Berlin: Germany is set to host NATO's largest air force deployment over Europe in the alliance's history, officials said on Wednesday.
The Air Defender 23 exercise is scheduled to start on Monday. It will involve 10,000 participants and 250 aircraft from 25 countries.
The drills are designed to simulate a response to an attack on a NATO member country.
The US will send 100 aircraft and 2,000 personnel to take part in the exercise.
"We are showing that NATO territory is our red line, that we are prepared to defend every centimeter of this territory," German Air Force Lieutenant General Ingo Gerhartz said.
But the senior German commander insisted that the exercise was designed to show a "defensive" posture towards Russia.
"But we won't, for example, conduct any flights toward Kaliningrad. So this is intended to be defensive," he said.
US Ambassador to Germany Amy Gutmann said that the drills will constitute an "impressive" show of force towards other countries in the world.
"This is an exercise that would be absolutely impressive to anybody who's watching, and we don't make anybody watch it," the US official told reporters in Berlin.
"It will demonstrate beyond a shadow of a doubt the agility and the swiftness of our allied force in NATO as a first responder," she said.

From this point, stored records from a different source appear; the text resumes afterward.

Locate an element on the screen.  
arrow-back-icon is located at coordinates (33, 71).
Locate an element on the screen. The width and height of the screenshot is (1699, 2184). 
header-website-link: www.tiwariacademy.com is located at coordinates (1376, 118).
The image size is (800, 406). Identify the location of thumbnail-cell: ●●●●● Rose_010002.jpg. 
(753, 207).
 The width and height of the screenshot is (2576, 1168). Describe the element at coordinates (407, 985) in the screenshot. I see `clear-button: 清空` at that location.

"I would be pretty surprised if any world leader was not taking note of what this shows in terms of the spirit of this alliance, which means the strength of this alliance," she declared. "And that includes (Russian President Vladimir) Putin."
Gerhartz said at a press conference on Wednesday that the drills would only have a minor impact on civilian air traffic.
"It will be in the range of minutes at the most," the German air force commander said.
US National Guard director Michael Loh echoed the comments, saying that disruption is expected to be minimal.
But the German air traffic controller's union GdF has argued that the drills could have a "massive impact."
"The military exercise Air Defender will of course have a massive impact on the flow of civil aviation," GdF chairman Matthias Maas told the German Press Agency.
Maas cited figures by the air traffic control organization Eurocontrol, which calculated up to 50,000 delay minutes per maneuver day.